● **Task statement**: The entries below contain a line with "Instruction: Jump to" and a line with "Open the Invitees tab". Quote exactly those two lines and all lines between them.

Pixel coordinate grounding data

◇ ◇ ◇ ◇ ◇ ◇ ◇

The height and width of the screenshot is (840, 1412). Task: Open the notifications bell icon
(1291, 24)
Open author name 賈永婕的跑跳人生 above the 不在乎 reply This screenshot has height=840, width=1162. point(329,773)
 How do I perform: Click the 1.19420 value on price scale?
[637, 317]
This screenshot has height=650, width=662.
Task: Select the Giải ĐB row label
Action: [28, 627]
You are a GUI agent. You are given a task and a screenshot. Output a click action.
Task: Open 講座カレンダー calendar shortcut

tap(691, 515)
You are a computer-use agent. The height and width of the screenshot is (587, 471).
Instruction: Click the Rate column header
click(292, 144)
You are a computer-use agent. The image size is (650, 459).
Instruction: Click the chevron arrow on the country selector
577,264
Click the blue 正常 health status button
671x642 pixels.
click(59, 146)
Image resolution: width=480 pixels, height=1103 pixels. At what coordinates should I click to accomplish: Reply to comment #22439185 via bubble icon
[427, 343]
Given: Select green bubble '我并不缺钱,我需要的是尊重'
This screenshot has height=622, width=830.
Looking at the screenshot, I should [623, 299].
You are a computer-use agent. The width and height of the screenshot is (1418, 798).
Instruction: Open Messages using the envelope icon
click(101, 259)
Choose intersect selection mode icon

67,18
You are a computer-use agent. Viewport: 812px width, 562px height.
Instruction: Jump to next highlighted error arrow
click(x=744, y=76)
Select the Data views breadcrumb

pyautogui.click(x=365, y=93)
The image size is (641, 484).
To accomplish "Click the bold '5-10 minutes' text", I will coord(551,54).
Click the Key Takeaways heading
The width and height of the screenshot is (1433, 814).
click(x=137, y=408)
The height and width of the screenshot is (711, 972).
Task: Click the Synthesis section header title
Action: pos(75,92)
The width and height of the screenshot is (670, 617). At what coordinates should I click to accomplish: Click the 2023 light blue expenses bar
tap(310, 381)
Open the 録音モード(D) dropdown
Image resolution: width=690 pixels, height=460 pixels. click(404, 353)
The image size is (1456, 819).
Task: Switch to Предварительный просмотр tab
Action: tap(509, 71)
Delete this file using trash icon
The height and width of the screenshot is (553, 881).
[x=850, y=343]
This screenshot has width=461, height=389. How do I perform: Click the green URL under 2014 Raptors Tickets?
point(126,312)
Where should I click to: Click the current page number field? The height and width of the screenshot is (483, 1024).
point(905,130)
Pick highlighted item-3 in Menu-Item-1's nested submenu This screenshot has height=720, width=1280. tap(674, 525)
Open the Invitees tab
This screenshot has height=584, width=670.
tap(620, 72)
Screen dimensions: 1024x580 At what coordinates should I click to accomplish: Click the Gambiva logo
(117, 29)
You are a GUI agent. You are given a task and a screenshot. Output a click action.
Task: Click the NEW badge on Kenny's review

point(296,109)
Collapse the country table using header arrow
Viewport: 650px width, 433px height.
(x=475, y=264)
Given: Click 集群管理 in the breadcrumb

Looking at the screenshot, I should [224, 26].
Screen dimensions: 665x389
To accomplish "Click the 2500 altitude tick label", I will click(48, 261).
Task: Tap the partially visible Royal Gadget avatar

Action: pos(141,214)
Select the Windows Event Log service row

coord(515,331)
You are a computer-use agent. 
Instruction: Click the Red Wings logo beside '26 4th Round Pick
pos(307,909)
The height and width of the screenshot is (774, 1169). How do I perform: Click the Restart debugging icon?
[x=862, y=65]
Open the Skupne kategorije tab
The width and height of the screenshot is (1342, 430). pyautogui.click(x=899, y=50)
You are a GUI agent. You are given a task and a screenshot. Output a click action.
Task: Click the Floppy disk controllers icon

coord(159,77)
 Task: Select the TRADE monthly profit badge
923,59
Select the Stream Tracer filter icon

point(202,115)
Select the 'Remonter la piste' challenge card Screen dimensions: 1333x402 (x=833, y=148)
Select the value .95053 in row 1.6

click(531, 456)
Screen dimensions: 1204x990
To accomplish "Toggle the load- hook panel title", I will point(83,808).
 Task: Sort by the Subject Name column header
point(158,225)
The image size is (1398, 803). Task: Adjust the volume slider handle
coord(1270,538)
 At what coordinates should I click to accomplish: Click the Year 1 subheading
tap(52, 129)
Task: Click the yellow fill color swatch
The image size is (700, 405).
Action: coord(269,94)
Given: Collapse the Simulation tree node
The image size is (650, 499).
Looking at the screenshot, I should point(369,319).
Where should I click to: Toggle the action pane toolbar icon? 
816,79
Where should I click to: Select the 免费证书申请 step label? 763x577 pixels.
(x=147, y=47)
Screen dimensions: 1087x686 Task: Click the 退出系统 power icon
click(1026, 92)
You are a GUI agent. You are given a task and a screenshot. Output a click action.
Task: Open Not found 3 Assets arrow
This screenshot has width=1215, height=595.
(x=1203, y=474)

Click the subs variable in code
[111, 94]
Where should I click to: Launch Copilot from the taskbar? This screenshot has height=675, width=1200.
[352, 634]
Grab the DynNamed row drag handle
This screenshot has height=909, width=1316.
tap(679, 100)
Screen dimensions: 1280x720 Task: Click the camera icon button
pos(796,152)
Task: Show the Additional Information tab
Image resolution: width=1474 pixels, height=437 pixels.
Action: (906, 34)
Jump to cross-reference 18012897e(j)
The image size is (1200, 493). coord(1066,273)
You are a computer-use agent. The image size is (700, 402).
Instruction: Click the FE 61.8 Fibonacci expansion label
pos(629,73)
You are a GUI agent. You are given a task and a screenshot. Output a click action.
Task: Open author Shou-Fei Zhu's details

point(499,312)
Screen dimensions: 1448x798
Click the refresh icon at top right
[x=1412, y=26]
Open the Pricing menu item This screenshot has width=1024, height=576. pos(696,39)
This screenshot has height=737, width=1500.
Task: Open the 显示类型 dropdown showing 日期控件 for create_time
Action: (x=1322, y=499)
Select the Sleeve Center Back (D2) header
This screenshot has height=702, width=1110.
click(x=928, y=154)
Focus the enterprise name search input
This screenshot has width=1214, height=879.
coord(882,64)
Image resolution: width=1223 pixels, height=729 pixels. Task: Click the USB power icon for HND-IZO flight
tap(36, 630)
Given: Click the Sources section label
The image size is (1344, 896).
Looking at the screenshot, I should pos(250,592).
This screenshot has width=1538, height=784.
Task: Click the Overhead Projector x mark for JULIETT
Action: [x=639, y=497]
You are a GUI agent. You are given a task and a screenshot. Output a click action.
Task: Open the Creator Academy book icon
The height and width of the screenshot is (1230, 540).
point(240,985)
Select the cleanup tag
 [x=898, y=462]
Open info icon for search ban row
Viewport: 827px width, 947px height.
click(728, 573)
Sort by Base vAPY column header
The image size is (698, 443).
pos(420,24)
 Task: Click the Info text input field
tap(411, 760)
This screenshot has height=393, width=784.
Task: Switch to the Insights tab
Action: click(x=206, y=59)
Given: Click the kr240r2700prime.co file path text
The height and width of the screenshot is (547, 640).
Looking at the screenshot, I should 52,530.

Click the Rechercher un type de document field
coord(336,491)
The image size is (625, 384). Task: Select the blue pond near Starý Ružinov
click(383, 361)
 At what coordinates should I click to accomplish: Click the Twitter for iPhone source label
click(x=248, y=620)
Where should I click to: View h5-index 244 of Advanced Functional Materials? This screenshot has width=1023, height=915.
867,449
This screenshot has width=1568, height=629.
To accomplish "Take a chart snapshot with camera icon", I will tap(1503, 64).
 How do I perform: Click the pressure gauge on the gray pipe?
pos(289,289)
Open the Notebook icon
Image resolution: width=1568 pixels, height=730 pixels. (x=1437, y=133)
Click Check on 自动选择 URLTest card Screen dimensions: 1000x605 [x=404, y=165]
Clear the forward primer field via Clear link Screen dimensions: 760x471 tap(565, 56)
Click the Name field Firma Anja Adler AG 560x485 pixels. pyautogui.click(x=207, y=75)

◇ ◇ ◇ ◇ ◇ ◇ ◇

● **Exercise solution**:
Instruction: Jump to next highlighted error arrow
click(x=744, y=76)
Select the Data views breadcrumb

pyautogui.click(x=365, y=93)
The image size is (641, 484).
To accomplish "Click the bold '5-10 minutes' text", I will coord(551,54).
Click the Key Takeaways heading
The width and height of the screenshot is (1433, 814).
click(x=137, y=408)
The height and width of the screenshot is (711, 972).
Task: Click the Synthesis section header title
Action: pos(75,92)
The width and height of the screenshot is (670, 617). At what coordinates should I click to accomplish: Click the 2023 light blue expenses bar
tap(310, 381)
Open the 録音モード(D) dropdown
Image resolution: width=690 pixels, height=460 pixels. click(404, 353)
The image size is (1456, 819).
Task: Switch to Предварительный просмотр tab
Action: tap(509, 71)
Delete this file using trash icon
The height and width of the screenshot is (553, 881).
[x=850, y=343]
This screenshot has width=461, height=389. How do I perform: Click the green URL under 2014 Raptors Tickets?
point(126,312)
Where should I click to: Click the current page number field? The height and width of the screenshot is (483, 1024).
point(905,130)
Pick highlighted item-3 in Menu-Item-1's nested submenu This screenshot has height=720, width=1280. tap(674, 525)
Open the Invitees tab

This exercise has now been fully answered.